[A block of data]
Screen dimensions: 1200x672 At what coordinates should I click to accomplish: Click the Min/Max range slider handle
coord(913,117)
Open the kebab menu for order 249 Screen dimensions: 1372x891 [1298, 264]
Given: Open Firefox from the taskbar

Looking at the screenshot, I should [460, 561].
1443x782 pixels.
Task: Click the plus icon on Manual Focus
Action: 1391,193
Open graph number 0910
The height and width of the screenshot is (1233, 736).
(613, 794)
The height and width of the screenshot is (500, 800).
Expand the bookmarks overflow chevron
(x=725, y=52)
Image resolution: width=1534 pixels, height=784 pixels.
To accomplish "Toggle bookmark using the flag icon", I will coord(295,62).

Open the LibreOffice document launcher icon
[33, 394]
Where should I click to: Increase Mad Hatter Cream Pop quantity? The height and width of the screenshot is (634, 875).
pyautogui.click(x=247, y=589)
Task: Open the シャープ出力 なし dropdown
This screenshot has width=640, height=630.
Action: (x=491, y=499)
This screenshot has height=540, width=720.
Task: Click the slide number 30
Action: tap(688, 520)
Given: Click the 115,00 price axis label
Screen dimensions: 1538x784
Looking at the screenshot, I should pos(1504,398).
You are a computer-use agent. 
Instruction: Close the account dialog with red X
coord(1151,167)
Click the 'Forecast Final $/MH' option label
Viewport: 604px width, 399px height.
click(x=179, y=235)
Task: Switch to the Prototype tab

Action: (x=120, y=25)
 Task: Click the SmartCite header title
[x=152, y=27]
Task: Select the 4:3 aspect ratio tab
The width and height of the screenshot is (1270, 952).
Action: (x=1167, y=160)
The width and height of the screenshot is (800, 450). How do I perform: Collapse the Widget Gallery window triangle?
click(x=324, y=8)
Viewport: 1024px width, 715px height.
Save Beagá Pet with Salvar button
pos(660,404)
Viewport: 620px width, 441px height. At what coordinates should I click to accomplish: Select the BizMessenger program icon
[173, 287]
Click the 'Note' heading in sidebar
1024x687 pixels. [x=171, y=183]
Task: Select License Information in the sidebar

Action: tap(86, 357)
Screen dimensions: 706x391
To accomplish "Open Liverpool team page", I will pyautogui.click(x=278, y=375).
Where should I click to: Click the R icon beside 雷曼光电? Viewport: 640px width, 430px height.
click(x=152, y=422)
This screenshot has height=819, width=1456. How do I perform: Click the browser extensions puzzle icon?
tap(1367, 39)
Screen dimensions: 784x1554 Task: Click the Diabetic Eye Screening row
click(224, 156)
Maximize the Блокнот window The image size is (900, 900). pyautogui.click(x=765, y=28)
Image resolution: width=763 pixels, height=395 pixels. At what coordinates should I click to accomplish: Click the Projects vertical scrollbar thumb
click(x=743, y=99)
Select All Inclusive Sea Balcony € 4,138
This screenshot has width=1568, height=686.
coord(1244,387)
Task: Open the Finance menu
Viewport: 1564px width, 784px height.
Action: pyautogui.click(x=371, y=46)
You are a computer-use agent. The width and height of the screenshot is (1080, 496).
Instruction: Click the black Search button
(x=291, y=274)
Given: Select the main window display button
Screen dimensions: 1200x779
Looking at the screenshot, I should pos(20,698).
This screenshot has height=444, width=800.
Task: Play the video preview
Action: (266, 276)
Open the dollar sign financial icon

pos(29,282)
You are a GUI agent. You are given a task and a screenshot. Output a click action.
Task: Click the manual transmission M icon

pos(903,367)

• **Problem statement**:
Can you format the data above as a JSON list of strings, one string per line, with blank lines left out?

• **Answer**:
[
  "Screen dimensions: 1200x672 At what coordinates should I click to accomplish: Click the Min/Max range slider handle",
  "coord(913,117)",
  "Open the kebab menu for order 249 Screen dimensions: 1372x891 [1298, 264]",
  "Given: Open Firefox from the taskbar",
  "Looking at the screenshot, I should [460, 561].",
  "1443x782 pixels.",
  "Task: Click the plus icon on Manual Focus",
  "Action: 1391,193",
  "Open graph number 0910",
  "The height and width of the screenshot is (1233, 736).",
  "(613, 794)",
  "The height and width of the screenshot is (500, 800).",
  "Expand the bookmarks overflow chevron",
  "(x=725, y=52)",
  "Image resolution: width=1534 pixels, height=784 pixels.",
  "To accomplish \"Toggle bookmark using the flag icon\", I will coord(295,62).",
  "Open the LibreOffice document launcher icon",
  "[33, 394]",
  "Where should I click to: Increase Mad Hatter Cream Pop quantity? The height and width of the screenshot is (634, 875).",
  "pyautogui.click(x=247, y=589)",
  "Task: Open the シャープ出力 なし dropdown",
  "This screenshot has width=640, height=630.",
  "Action: (x=491, y=499)",
  "This screenshot has height=540, width=720.",
  "Task: Click the slide number 30",
  "Action: tap(688, 520)",
  "Given: Click the 115,00 price axis label",
  "Screen dimensions: 1538x784",
  "Looking at the screenshot, I should pos(1504,398).",
  "You are a computer-use agent. ",
  "Instruction: Close the account dialog with red X",
  "coord(1151,167)",
  "Click the 'Forecast Final $/MH' option label",
  "Viewport: 604px width, 399px height.",
  "click(x=179, y=235)",
  "Task: Switch to the Prototype tab",
  "Action: (x=120, y=25)",
  " Task: Click the SmartCite header title",
  "[x=152, y=27]",
  "Task: Select the 4:3 aspect ratio tab",
  "The width and height of the screenshot is (1270, 952).",
  "Action: (x=1167, y=160)",
  "The width and height of the screenshot is (800, 450). How do I perform: Collapse the Widget Gallery window triangle?",
  "click(x=324, y=8)",
  "Viewport: 1024px width, 715px height.",
  "Save Beagá Pet with Salvar button",
  "pos(660,404)",
  "Viewport: 620px width, 441px height. At what coordinates should I click to accomplish: Select the BizMessenger program icon",
  "[173, 287]",
  "Click the 'Note' heading in sidebar",
  "1024x687 pixels. [x=171, y=183]",
  "Task: Select License Information in the sidebar",
  "Action: tap(86, 357)",
  "Screen dimensions: 706x391",
  "To accomplish \"Open Liverpool team page\", I will pyautogui.click(x=278, y=375).",
  "Where should I click to: Click the R icon beside 雷曼光电? Viewport: 640px width, 430px height.",
  "click(x=152, y=422)",
  "This screenshot has height=819, width=1456. How do I perform: Click the browser extensions puzzle icon?",
  "tap(1367, 39)",
  "Screen dimensions: 784x1554 Task: Click the Diabetic Eye Screening row",
  "click(224, 156)",
  "Maximize the Блокнот window The image size is (900, 900). pyautogui.click(x=765, y=28)",
  "Image resolution: width=763 pixels, height=395 pixels. At what coordinates should I click to accomplish: Click the Projects vertical scrollbar thumb",
  "click(x=743, y=99)",
  "Select All Inclusive Sea Balcony € 4,138",
  "This screenshot has width=1568, height=686.",
  "coord(1244,387)",
  "Task: Open the Finance menu",
  "Viewport: 1564px width, 784px height.",
  "Action: pyautogui.click(x=371, y=46)",
  "You are a computer-use agent. The width and height of the screenshot is (1080, 496).",
  "Instruction: Click the black Search button",
  "(x=291, y=274)",
  "Given: Select the main window display button",
  "Screen dimensions: 1200x779",
  "Looking at the screenshot, I should pos(20,698).",
  "This screenshot has height=444, width=800.",
  "Task: Play the video preview",
  "Action: (266, 276)",
  "Open the dollar sign financial icon",
  "pos(29,282)",
  "You are a GUI agent. You are given a task and a screenshot. Output a click action.",
  "Task: Click the manual transmission M icon",
  "pos(903,367)"
]